#### [DATA EXCERPTS]

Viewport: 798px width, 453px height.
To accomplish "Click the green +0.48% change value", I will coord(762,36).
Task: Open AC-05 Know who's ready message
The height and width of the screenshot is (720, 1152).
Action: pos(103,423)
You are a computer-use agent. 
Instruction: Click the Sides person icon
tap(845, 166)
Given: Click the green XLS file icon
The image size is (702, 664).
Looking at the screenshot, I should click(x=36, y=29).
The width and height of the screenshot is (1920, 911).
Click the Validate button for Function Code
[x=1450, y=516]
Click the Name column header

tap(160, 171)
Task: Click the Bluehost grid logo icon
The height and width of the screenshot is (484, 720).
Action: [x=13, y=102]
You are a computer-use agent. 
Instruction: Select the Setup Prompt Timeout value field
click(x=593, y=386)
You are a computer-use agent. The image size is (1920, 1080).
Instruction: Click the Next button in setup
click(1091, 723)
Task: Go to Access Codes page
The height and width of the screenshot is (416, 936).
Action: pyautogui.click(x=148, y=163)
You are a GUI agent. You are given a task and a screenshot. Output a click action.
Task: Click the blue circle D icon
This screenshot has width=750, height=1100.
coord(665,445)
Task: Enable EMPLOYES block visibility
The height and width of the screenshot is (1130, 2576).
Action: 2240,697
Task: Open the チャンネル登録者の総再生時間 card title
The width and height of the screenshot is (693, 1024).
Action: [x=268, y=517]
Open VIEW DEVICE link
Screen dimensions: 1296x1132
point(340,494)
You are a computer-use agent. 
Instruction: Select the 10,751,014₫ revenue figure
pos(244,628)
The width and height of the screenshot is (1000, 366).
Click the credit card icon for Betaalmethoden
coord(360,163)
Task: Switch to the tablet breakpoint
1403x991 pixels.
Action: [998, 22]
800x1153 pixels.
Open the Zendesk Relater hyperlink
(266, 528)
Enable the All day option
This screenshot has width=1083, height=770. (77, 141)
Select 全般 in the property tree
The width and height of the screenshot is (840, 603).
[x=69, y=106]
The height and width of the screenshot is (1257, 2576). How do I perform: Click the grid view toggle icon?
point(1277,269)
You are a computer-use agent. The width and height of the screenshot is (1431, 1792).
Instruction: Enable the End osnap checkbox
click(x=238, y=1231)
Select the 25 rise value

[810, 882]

#### [TASK TO CARRY OUT]
Rewrite the listing above with "computer-use agent" replaced by "screen navigation assistant" wherever it occurs, and leave everything else unchanged.

#### [SOLUTION FOR THIS TASK]
Viewport: 798px width, 453px height.
To accomplish "Click the green +0.48% change value", I will coord(762,36).
Task: Open AC-05 Know who's ready message
The height and width of the screenshot is (720, 1152).
Action: pos(103,423)
You are a screen navigation assistant. 
Instruction: Click the Sides person icon
tap(845, 166)
Given: Click the green XLS file icon
The image size is (702, 664).
Looking at the screenshot, I should click(x=36, y=29).
The width and height of the screenshot is (1920, 911).
Click the Validate button for Function Code
[x=1450, y=516]
Click the Name column header

tap(160, 171)
Task: Click the Bluehost grid logo icon
The height and width of the screenshot is (484, 720).
Action: [x=13, y=102]
You are a screen navigation assistant. 
Instruction: Select the Setup Prompt Timeout value field
click(x=593, y=386)
You are a screen navigation assistant. The image size is (1920, 1080).
Instruction: Click the Next button in setup
click(1091, 723)
Task: Go to Access Codes page
The height and width of the screenshot is (416, 936).
Action: pyautogui.click(x=148, y=163)
You are a GUI agent. You are given a task and a screenshot. Output a click action.
Task: Click the blue circle D icon
This screenshot has width=750, height=1100.
coord(665,445)
Task: Enable EMPLOYES block visibility
The height and width of the screenshot is (1130, 2576).
Action: 2240,697
Task: Open the チャンネル登録者の総再生時間 card title
The width and height of the screenshot is (693, 1024).
Action: [x=268, y=517]
Open VIEW DEVICE link
Screen dimensions: 1296x1132
point(340,494)
You are a screen navigation assistant. 
Instruction: Select the 10,751,014₫ revenue figure
pos(244,628)
The width and height of the screenshot is (1000, 366).
Click the credit card icon for Betaalmethoden
coord(360,163)
Task: Switch to the tablet breakpoint
1403x991 pixels.
Action: [998, 22]
800x1153 pixels.
Open the Zendesk Relater hyperlink
(266, 528)
Enable the All day option
This screenshot has width=1083, height=770. (77, 141)
Select 全般 in the property tree
The width and height of the screenshot is (840, 603).
[x=69, y=106]
The height and width of the screenshot is (1257, 2576). How do I perform: Click the grid view toggle icon?
point(1277,269)
You are a screen navigation assistant. The width and height of the screenshot is (1431, 1792).
Instruction: Enable the End osnap checkbox
click(x=238, y=1231)
Select the 25 rise value

[810, 882]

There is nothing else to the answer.